In our study, there were significant functional and morphological alterations in the MG of keratoconic eyes compared to normals. The keratoconus group showed significantly higher OSDI scores and lower NIBUT, TBUT, greater corneal and conjunctival staining compared to the control group. Meiboscore, partial gland, gland thickening, and gland dropout scores were also significantly higher in the keratoconus group compared to age-matched controls both for the upper and lower eyelids. Furthermore, OSDI scores, tear film instability and most morphological alterations correlated with disease severity.
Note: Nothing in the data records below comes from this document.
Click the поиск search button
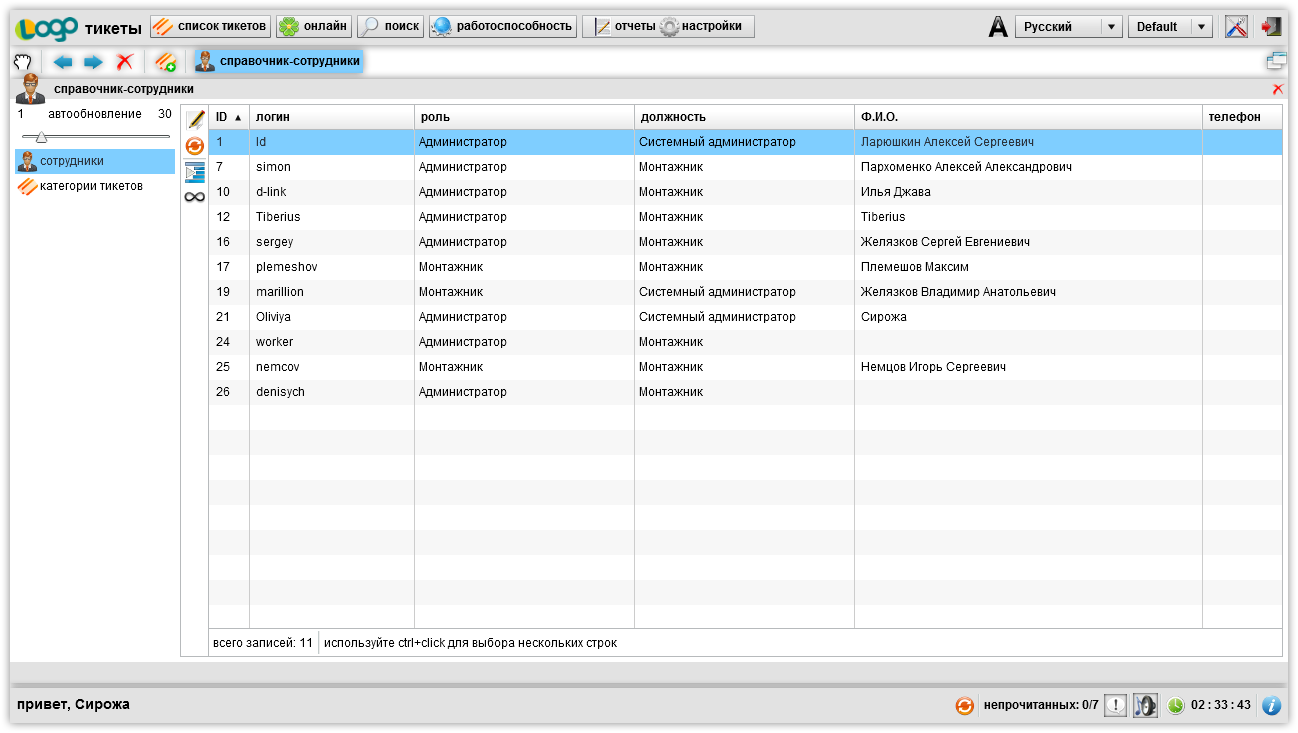 coord(390,26)
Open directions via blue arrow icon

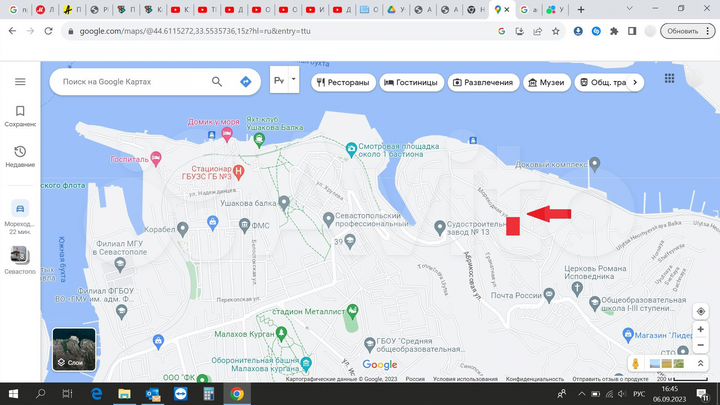[x=245, y=82]
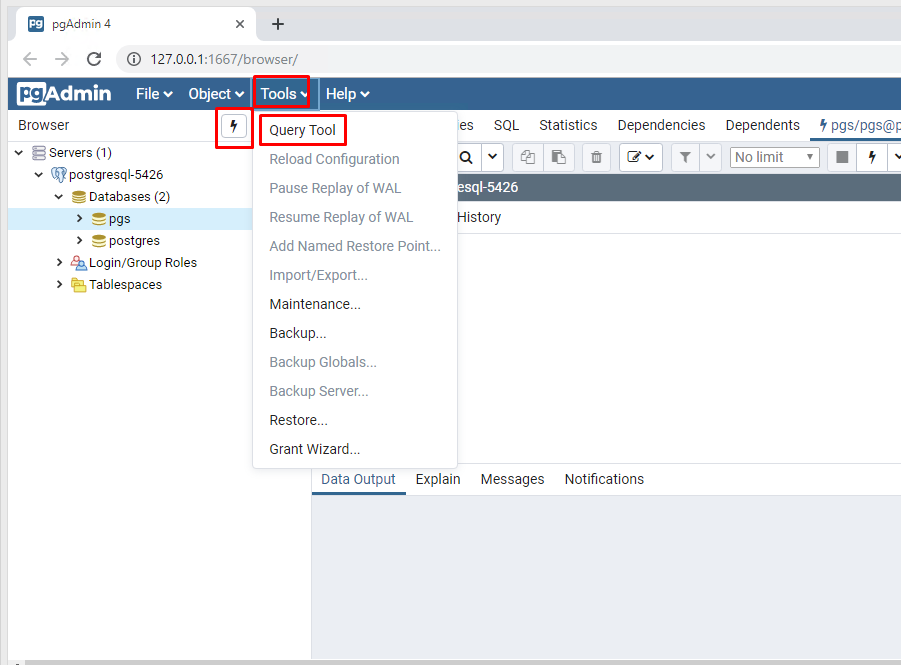Click the copy icon in query toolbar
The width and height of the screenshot is (901, 665).
point(528,157)
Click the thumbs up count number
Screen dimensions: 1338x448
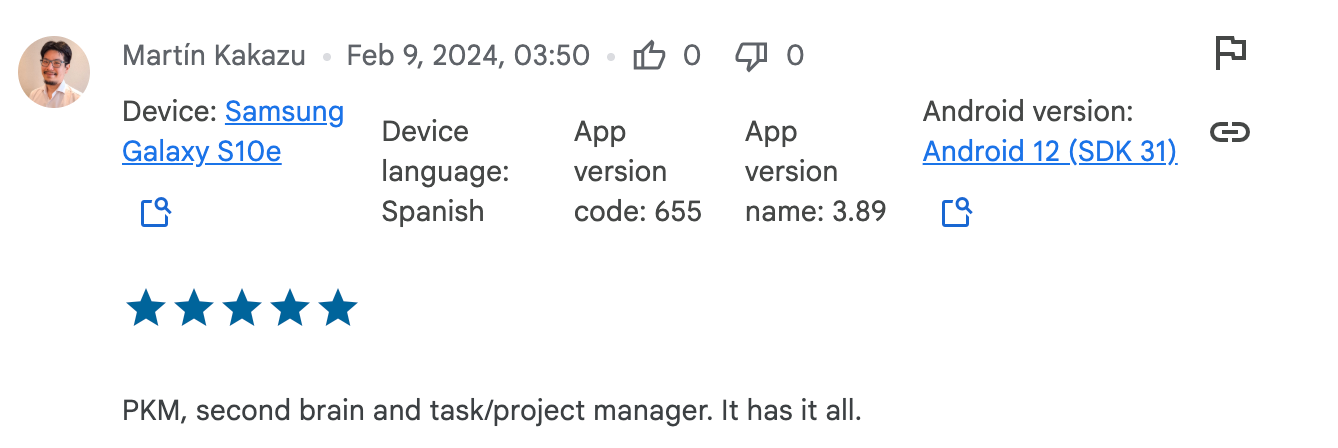[692, 55]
Keratoconus is a multifactorial disease with genetic, environmental, inflammatory, hormonal risk factors and eye rubbing playing role in etiopathogenesis [17]. In the literature, few studies reported on increased dry eye symptoms [7, 18], tear film instability [6, 19], ocular surface staining [6, 7] and conjunctival metaplasia with goblet cell loss in keratoconus patients [5–7]. indicating involvement of whole ocular surface epithelium and tear film in the disease process in these eyes. Although the reason for such findings is not clear, inflammatory changes were detected in the tear film of keratoconic eyes, which were suggested to lead to goblet cell loss and alterations in mucin secretion with resultant tear film instability [3, 4]. On the other hand, whereas, MGD is considered the most common reason for tear film instability, and evaporative dry eye, knowledge on the role of MGD in signs and symptoms of ocular surface disease in keratoconus is scarce [20].
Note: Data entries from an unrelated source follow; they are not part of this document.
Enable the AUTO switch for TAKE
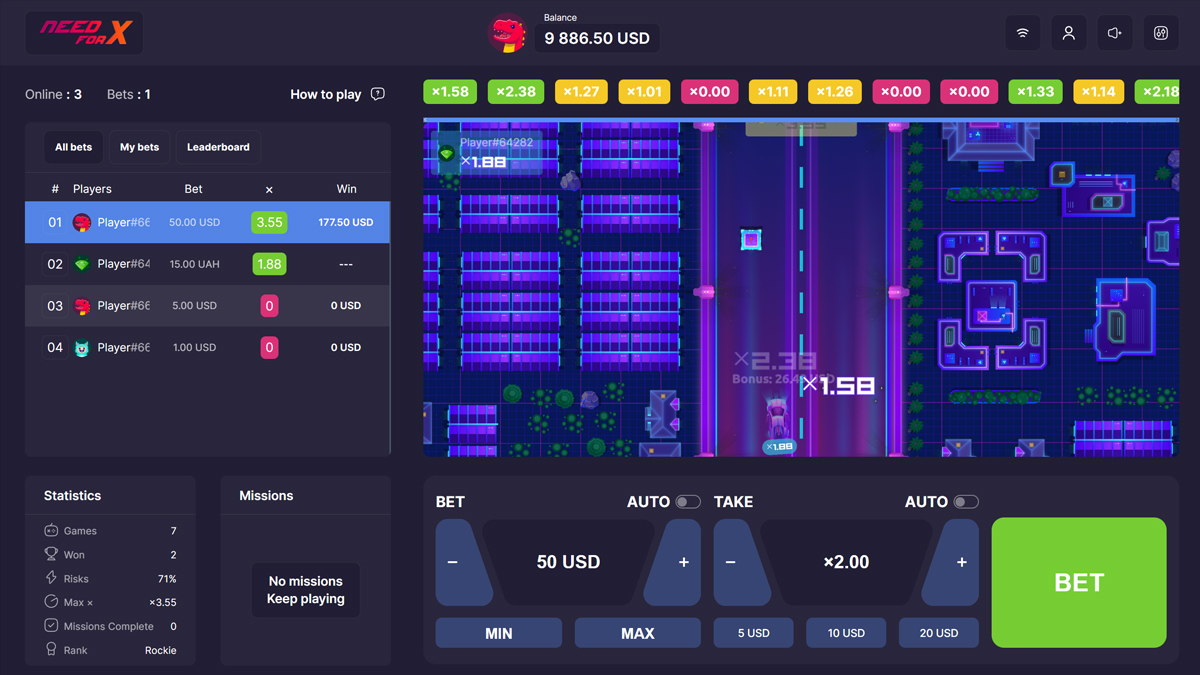 point(965,502)
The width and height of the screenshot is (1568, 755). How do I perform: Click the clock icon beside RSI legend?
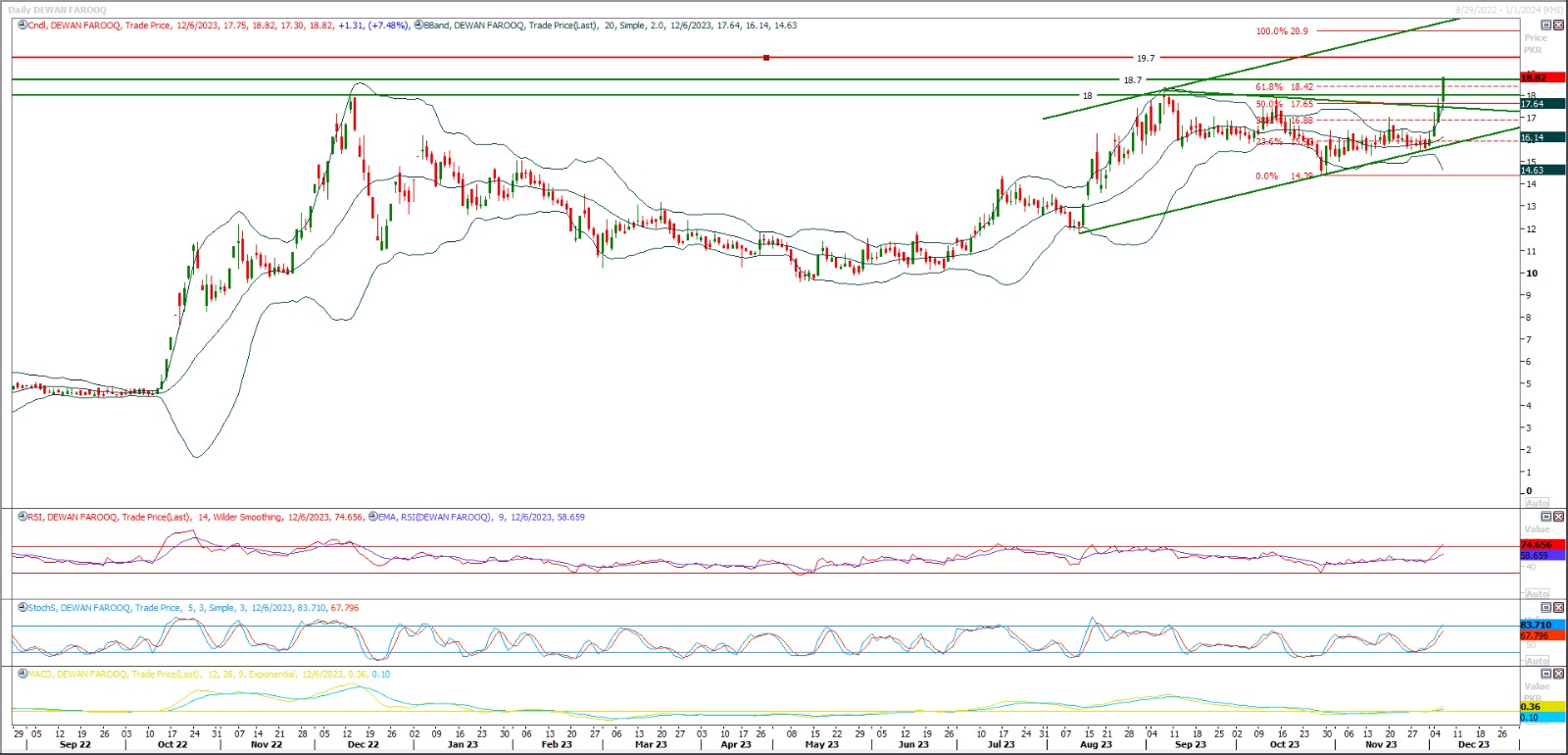[x=23, y=517]
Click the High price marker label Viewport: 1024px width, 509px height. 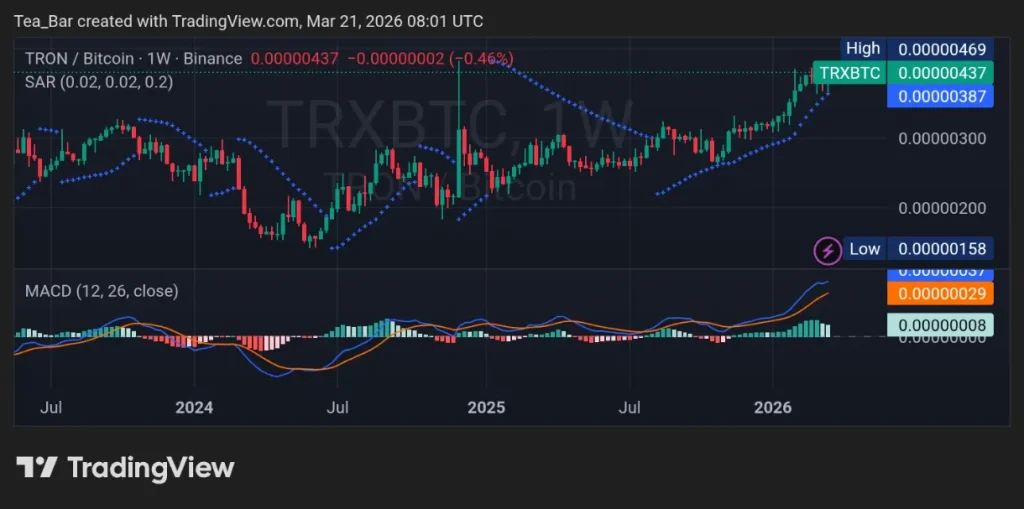(862, 48)
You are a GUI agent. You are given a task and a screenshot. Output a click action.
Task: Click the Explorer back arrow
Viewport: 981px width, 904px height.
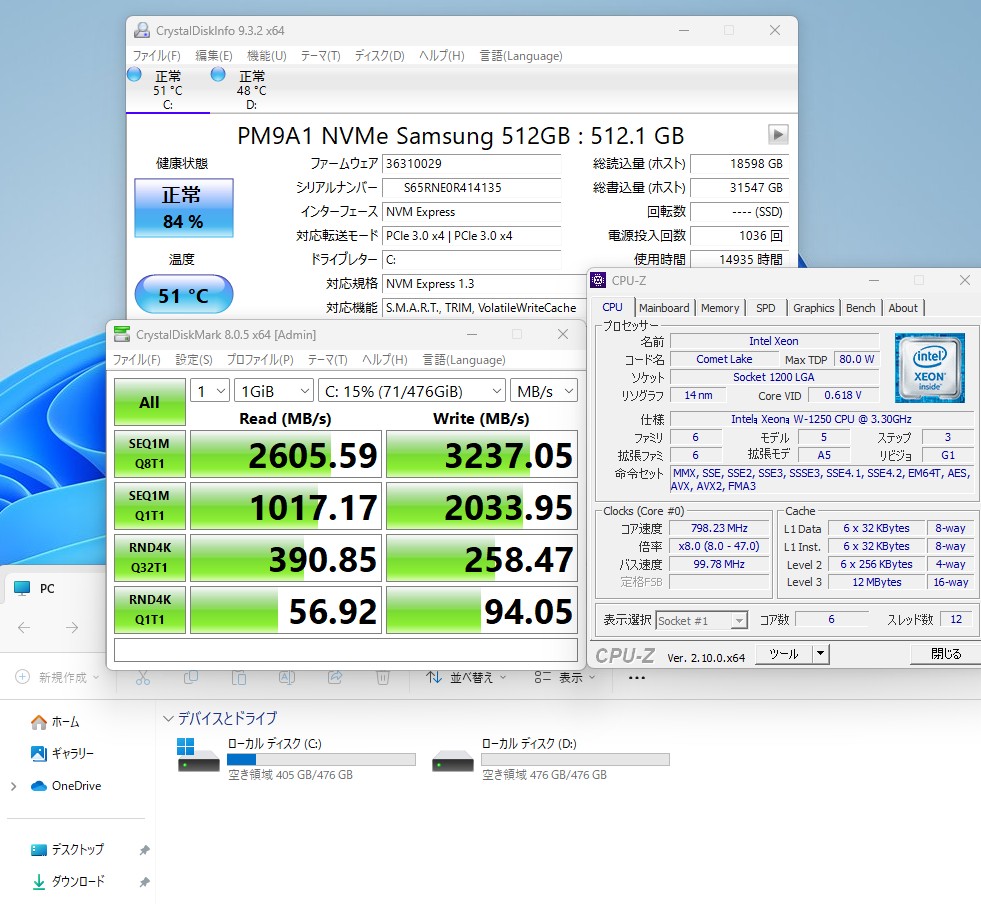[24, 627]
Meibomian gland disease is a chronic condition of the MG, characterized by terminal duct obstruction and/or qualitative or quantitative changes in glandular secretion. Although traditionally MGD is diagnosed on the basis of subjective symptoms and slit lamp biomicroscopy findings such as; lid margin abnormalities, the condition of the gland orifices, and meibum grade, rapid objective evaluation of the MG with high reproducibility is only possible with noncontact meibography [21]. This method is now widely adopted in clinical practice for evaluation of meibomian gland–related diseases. Meibomian gland dropout on meibography has been reported to be correlated with NIBUT, TBUT, lipid layer thickness, meibum expressibility and tear film osmolarity [22–24].
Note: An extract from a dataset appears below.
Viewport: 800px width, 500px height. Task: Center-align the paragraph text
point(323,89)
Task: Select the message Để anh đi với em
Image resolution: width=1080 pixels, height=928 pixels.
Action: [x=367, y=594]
Previously, Mostafa et al reported increased OSDI scores, decreased TBUT and Schirmer test results, and increased MG dropout in keratoconus patients compared to controls. In their study, in which only upper eyelid meibography measurements were performed, meiboscore grades were not significantly different between the two groups. The authors could not demonstrate any correlation between TBUT, Schirmer test results, gland dropout or gland distortion versus severity of keratoconus. In our study, we observed significant differences in OSDI, TBUT, and MG morphology between keratoconic eyes and normals. Among the MG morphologic parameters meiboscore and partial gland, gland dropout and, gland thickening scores were significantly higher in KC group compared to controls in both upper and lower eyelids. Furthermore, we evaluated NIBUT as has been suggested by the TFOS DEWS II report [26] to evaluate tear film stability, and the NIBUT measurements in these patients showed moderate to strong correlations with upper lid and lower lid meiboscore and partial gland scores. We could also demonstrate significant correlations between meiboscore, partial gland and gland thickening scores of both the upper and lower eyelids and the severity of keratoconus, with worsening of meibography findings as the disease stage increased.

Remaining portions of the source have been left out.